WHAT YOU SHOULD DO:
Write out only the lines running from the one that contains "zasady dotyczące witryny" to the end of the material, both ends included.

DATA EXTRACTS:
-- Opening Marker --

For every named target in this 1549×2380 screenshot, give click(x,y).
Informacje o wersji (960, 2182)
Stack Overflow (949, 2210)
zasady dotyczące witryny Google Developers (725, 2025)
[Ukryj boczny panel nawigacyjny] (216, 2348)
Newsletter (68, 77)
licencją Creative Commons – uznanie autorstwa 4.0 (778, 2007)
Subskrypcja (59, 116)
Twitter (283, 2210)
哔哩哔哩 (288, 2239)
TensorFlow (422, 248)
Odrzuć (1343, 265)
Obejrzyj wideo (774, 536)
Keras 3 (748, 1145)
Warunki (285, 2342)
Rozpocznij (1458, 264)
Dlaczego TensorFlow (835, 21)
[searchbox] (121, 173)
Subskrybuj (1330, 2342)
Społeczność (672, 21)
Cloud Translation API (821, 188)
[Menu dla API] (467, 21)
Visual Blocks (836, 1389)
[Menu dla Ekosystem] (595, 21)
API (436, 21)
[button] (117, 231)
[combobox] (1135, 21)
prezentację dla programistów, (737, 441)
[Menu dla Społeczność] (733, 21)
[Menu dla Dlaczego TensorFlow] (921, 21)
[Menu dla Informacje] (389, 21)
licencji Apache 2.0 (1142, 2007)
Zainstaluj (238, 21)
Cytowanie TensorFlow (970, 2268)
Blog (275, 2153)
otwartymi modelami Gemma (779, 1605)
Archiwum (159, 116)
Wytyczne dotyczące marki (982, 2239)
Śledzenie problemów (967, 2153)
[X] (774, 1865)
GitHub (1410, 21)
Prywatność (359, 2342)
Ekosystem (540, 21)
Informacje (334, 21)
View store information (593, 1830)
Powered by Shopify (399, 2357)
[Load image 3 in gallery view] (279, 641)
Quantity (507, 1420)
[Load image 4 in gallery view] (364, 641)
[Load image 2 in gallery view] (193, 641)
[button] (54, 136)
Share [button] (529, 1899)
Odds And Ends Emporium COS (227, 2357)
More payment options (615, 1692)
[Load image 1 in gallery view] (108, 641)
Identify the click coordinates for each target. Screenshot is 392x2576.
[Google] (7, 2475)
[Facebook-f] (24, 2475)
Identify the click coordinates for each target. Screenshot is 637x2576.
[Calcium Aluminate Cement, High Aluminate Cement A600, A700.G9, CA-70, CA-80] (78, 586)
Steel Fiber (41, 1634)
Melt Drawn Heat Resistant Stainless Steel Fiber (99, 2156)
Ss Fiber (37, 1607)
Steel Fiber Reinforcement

-- Closing Marker --

REPLY:
zasady dotyczące witryny Google Developers (725, 2025)
[Ukryj boczny panel nawigacyjny] (216, 2348)
Newsletter (68, 77)
licencją Creative Commons – uznanie autorstwa 4.0 (778, 2007)
Subskrypcja (59, 116)
Twitter (283, 2210)
哔哩哔哩 (288, 2239)
TensorFlow (422, 248)
Odrzuć (1343, 265)
Obejrzyj wideo (774, 536)
Keras 3 (748, 1145)
Warunki (285, 2342)
Rozpocznij (1458, 264)
Dlaczego TensorFlow (835, 21)
[searchbox] (121, 173)
Subskrybuj (1330, 2342)
Społeczność (672, 21)
Cloud Translation API (821, 188)
[Menu dla API] (467, 21)
Visual Blocks (836, 1389)
[Menu dla Ekosystem] (595, 21)
API (436, 21)
[button] (117, 231)
[combobox] (1135, 21)
prezentację dla programistów, (737, 441)
[Menu dla Społeczność] (733, 21)
[Menu dla Dlaczego TensorFlow] (921, 21)
[Menu dla Informacje] (389, 21)
licencji Apache 2.0 (1142, 2007)
Zainstaluj (238, 21)
Cytowanie TensorFlow (970, 2268)
Blog (275, 2153)
otwartymi modelami Gemma (779, 1605)
Archiwum (159, 116)
Wytyczne dotyczące marki (982, 2239)
Śledzenie problemów (967, 2153)
[X] (774, 1865)
GitHub (1410, 21)
Prywatność (359, 2342)
Ekosystem (540, 21)
Informacje (334, 21)
View store information (593, 1830)
Powered by Shopify (399, 2357)
[Load image 3 in gallery view] (279, 641)
Quantity (507, 1420)
[Load image 4 in gallery view] (364, 641)
[Load image 2 in gallery view] (193, 641)
[button] (54, 136)
Share [button] (529, 1899)
Odds And Ends Emporium COS (227, 2357)
More payment options (615, 1692)
[Load image 1 in gallery view] (108, 641)
Identify the click coordinates for each target. Screenshot is 392x2576.
[Google] (7, 2475)
[Facebook-f] (24, 2475)
Identify the click coordinates for each target. Screenshot is 637x2576.
[Calcium Aluminate Cement, High Aluminate Cement A600, A700.G9, CA-70, CA-80] (78, 586)
Steel Fiber (41, 1634)
Melt Drawn Heat Resistant Stainless Steel Fiber (99, 2156)
Ss Fiber (37, 1607)
Steel Fiber Reinforcement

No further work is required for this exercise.